▶ _Extracted records_:
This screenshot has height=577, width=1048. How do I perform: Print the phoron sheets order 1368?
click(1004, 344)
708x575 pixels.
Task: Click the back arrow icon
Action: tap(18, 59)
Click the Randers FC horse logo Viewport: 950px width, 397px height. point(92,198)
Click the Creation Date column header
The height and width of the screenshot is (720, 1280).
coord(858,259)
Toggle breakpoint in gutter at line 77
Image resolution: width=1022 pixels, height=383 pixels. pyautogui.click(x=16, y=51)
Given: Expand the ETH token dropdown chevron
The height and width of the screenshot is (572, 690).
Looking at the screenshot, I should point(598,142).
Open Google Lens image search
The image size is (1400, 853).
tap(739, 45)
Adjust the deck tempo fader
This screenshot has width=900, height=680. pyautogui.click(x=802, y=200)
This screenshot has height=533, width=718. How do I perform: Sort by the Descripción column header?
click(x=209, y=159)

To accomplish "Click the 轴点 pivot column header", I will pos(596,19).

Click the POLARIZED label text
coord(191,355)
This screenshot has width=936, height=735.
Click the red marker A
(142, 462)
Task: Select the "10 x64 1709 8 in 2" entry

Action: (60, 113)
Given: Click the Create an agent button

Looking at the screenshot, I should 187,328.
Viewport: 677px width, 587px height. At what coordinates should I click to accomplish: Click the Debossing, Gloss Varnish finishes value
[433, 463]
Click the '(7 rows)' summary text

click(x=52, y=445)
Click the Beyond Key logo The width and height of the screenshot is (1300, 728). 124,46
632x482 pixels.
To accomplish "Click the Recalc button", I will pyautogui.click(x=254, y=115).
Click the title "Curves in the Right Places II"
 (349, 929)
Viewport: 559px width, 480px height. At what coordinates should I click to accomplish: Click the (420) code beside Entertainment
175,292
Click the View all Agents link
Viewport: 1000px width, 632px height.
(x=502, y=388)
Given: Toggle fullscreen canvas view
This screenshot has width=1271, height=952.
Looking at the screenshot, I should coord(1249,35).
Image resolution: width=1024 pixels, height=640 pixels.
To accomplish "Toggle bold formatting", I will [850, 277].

▶ _Instructions for the task_: Restate the records above in full, keeping each line exactly as it stands.

▶ _Exercise solution_:
This screenshot has height=577, width=1048. How do I perform: Print the phoron sheets order 1368?
click(1004, 344)
708x575 pixels.
Task: Click the back arrow icon
Action: tap(18, 59)
Click the Randers FC horse logo Viewport: 950px width, 397px height. point(92,198)
Click the Creation Date column header
The height and width of the screenshot is (720, 1280).
coord(858,259)
Toggle breakpoint in gutter at line 77
Image resolution: width=1022 pixels, height=383 pixels. pyautogui.click(x=16, y=51)
Given: Expand the ETH token dropdown chevron
The height and width of the screenshot is (572, 690).
Looking at the screenshot, I should point(598,142).
Open Google Lens image search
The image size is (1400, 853).
tap(739, 45)
Adjust the deck tempo fader
This screenshot has width=900, height=680. pyautogui.click(x=802, y=200)
This screenshot has height=533, width=718. How do I perform: Sort by the Descripción column header?
click(x=209, y=159)

To accomplish "Click the 轴点 pivot column header", I will pos(596,19).

Click the POLARIZED label text
coord(191,355)
This screenshot has width=936, height=735.
Click the red marker A
(142, 462)
Task: Select the "10 x64 1709 8 in 2" entry

Action: (60, 113)
Given: Click the Create an agent button

Looking at the screenshot, I should 187,328.
Viewport: 677px width, 587px height. At what coordinates should I click to accomplish: Click the Debossing, Gloss Varnish finishes value
[433, 463]
Click the '(7 rows)' summary text

click(x=52, y=445)
Click the Beyond Key logo The width and height of the screenshot is (1300, 728). 124,46
632x482 pixels.
To accomplish "Click the Recalc button", I will pyautogui.click(x=254, y=115).
Click the title "Curves in the Right Places II"
 (349, 929)
Viewport: 559px width, 480px height. At what coordinates should I click to accomplish: Click the (420) code beside Entertainment
175,292
Click the View all Agents link
Viewport: 1000px width, 632px height.
(x=502, y=388)
Given: Toggle fullscreen canvas view
This screenshot has width=1271, height=952.
Looking at the screenshot, I should coord(1249,35).
Image resolution: width=1024 pixels, height=640 pixels.
To accomplish "Toggle bold formatting", I will [850, 277].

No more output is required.